= What is required =
Please give back word for word the lines of the material below between the line containing "The height and" and the line containing "Toggle Ortho mode in status bar", inclusive.

= Task inputs =

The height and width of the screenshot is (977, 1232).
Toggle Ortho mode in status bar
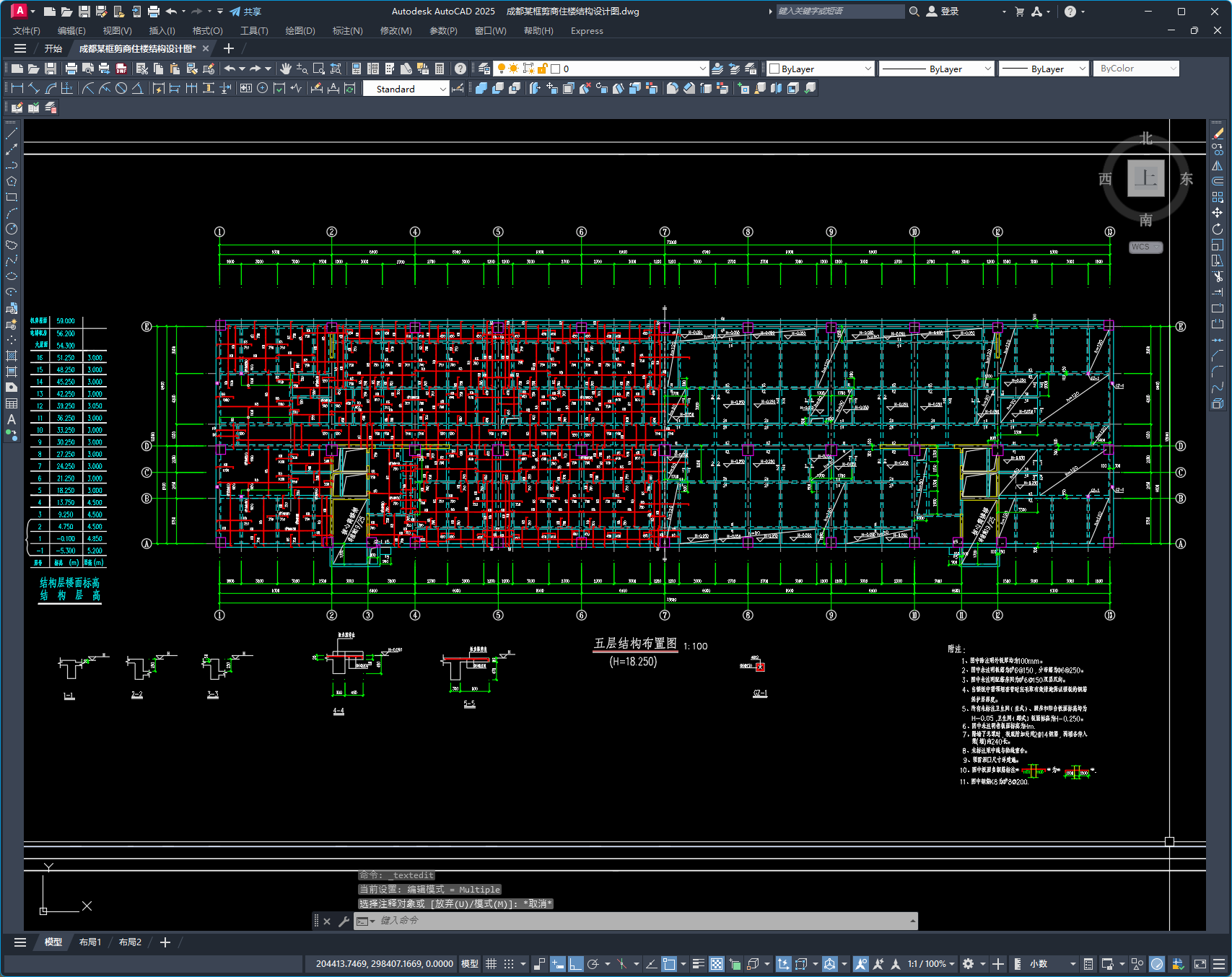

...

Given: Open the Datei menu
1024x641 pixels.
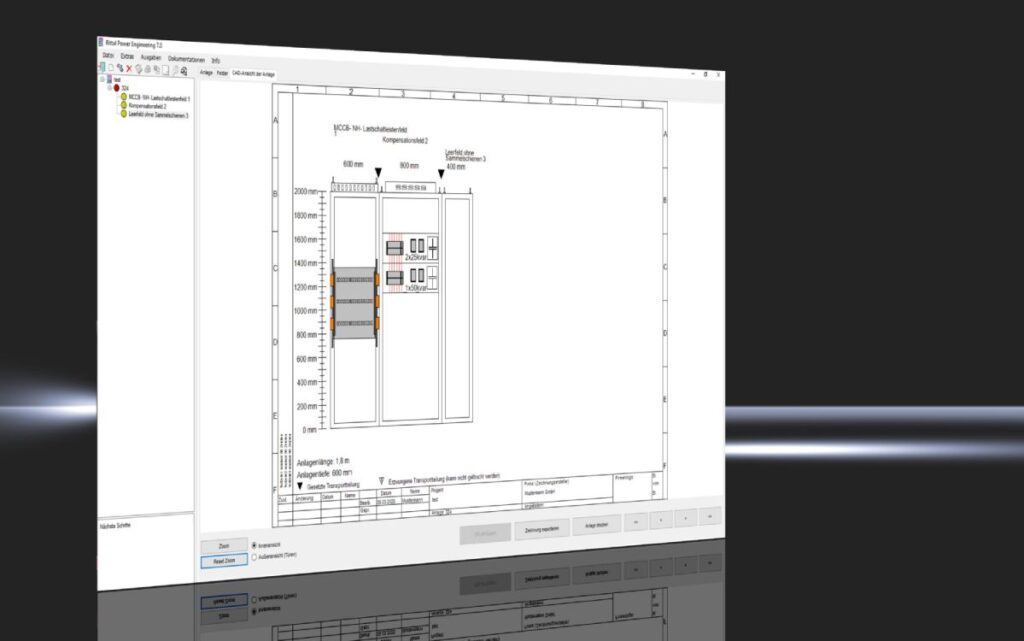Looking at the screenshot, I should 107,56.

= Solved problem =
The height and width of the screenshot is (977, 1232).
Toggle Ortho mode in status bar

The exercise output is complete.